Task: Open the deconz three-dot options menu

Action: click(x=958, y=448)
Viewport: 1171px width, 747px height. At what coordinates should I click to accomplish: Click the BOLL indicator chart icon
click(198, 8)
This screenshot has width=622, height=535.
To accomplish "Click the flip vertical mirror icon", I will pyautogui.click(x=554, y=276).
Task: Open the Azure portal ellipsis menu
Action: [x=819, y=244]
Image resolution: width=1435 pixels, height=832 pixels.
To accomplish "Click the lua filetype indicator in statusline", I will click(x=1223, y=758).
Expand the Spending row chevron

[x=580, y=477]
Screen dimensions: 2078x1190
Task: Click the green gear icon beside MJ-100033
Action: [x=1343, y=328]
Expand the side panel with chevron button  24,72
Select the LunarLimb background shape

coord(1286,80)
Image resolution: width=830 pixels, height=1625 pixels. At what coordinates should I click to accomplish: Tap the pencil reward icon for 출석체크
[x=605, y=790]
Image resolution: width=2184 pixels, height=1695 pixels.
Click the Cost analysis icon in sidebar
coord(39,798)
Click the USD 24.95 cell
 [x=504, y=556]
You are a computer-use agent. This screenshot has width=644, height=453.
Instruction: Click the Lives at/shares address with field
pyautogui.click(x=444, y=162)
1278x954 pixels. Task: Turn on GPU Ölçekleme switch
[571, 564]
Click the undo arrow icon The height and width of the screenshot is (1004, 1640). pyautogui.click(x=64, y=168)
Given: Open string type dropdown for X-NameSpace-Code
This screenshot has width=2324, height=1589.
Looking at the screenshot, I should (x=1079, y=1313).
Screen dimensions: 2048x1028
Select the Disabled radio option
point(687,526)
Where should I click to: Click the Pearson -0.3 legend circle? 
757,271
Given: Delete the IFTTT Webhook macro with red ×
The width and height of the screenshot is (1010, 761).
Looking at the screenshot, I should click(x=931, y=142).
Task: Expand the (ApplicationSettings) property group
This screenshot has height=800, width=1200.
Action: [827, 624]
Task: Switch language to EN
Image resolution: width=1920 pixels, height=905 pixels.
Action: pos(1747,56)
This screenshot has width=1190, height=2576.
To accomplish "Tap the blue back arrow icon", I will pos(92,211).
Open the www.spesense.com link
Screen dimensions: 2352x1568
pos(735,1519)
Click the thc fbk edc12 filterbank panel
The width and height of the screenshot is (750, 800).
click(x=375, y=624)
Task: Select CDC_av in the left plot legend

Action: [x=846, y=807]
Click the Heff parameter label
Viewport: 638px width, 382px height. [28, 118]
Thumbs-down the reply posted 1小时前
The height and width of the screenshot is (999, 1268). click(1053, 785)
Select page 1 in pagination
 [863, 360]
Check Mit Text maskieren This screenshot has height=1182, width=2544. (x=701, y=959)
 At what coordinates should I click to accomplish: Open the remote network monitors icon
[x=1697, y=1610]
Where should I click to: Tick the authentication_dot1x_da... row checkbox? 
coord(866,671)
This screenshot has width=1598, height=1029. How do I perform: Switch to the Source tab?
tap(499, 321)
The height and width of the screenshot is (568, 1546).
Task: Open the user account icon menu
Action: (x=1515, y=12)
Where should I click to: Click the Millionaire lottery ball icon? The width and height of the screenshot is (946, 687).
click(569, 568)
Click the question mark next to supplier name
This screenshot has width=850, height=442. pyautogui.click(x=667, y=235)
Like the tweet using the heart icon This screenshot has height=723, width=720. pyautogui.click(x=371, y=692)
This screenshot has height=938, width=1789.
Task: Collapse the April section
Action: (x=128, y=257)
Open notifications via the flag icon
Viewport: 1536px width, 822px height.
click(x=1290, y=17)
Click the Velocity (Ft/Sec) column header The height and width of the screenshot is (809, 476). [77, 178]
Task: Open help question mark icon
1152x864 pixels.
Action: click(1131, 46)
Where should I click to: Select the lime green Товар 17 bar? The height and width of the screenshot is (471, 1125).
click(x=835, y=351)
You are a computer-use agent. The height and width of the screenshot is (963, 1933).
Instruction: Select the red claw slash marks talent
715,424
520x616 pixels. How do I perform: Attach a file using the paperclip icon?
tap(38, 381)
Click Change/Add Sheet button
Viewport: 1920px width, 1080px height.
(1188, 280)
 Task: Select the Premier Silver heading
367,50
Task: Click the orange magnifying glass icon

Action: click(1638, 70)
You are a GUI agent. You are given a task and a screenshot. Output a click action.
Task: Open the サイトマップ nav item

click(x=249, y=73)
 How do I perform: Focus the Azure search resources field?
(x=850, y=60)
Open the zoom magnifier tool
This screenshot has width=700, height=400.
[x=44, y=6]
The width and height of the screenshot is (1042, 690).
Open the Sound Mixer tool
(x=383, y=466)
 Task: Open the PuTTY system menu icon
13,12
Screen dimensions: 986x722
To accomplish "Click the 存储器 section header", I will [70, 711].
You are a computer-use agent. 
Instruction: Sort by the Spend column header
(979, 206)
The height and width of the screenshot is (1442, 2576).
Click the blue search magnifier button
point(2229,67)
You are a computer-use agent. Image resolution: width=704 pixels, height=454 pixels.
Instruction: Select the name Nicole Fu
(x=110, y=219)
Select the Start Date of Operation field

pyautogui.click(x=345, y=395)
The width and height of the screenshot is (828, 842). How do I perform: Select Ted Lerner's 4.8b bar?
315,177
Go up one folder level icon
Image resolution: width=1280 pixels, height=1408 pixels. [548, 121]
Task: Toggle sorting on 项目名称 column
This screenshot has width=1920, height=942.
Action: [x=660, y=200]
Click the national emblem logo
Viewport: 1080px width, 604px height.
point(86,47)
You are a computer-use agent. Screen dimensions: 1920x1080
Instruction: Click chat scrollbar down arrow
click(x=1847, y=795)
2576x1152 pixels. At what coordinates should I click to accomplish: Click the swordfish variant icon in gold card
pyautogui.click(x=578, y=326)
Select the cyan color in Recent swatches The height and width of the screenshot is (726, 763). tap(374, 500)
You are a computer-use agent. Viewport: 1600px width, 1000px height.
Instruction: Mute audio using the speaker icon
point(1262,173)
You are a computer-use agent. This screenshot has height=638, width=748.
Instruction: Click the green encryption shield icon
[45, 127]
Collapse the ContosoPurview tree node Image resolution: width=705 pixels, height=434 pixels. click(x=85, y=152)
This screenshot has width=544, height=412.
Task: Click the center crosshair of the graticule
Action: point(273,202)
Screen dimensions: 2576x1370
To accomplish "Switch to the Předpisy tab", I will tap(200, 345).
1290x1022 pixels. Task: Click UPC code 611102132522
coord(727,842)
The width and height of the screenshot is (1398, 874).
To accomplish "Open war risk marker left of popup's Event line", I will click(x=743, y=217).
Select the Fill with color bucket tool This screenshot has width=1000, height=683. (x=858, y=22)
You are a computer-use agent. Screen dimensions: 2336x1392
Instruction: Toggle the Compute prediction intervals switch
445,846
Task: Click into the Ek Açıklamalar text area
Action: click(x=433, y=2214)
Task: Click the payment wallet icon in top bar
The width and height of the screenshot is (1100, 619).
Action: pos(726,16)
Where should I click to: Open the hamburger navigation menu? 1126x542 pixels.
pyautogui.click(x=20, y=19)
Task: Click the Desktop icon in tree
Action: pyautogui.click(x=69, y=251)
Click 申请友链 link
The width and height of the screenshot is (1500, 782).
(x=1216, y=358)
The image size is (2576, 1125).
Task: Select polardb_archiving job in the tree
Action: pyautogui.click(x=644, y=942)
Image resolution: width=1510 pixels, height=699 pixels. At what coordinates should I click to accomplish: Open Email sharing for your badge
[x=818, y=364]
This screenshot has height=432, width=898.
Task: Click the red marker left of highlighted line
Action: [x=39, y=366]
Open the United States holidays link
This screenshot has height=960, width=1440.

++++++++++

■ **Set problem**:
Rewrite everything from the line containing "You are a computer-use agent. The" down to the line containing "[x=44, y=6]", both included, keeping each request as it is and shifting every coordinate in the answers up by 111.

■ **Output below**:
You are a computer-use agent. The height and width of the screenshot is (963, 1933).
Instruction: Select the red claw slash marks talent
826,535
520x616 pixels. How do I perform: Attach a file using the paperclip icon?
tap(149, 492)
Click Change/Add Sheet button
Viewport: 1920px width, 1080px height.
(1299, 391)
 Task: Select the Premier Silver heading
478,161
Task: Click the orange magnifying glass icon

Action: click(1749, 181)
You are a GUI agent. You are given a task and a screenshot. Output a click action.
Task: Open the サイトマップ nav item

click(x=360, y=184)
 How do I perform: Focus the Azure search resources field?
(x=961, y=171)
Open the zoom magnifier tool
This screenshot has width=700, height=400.
[x=155, y=117]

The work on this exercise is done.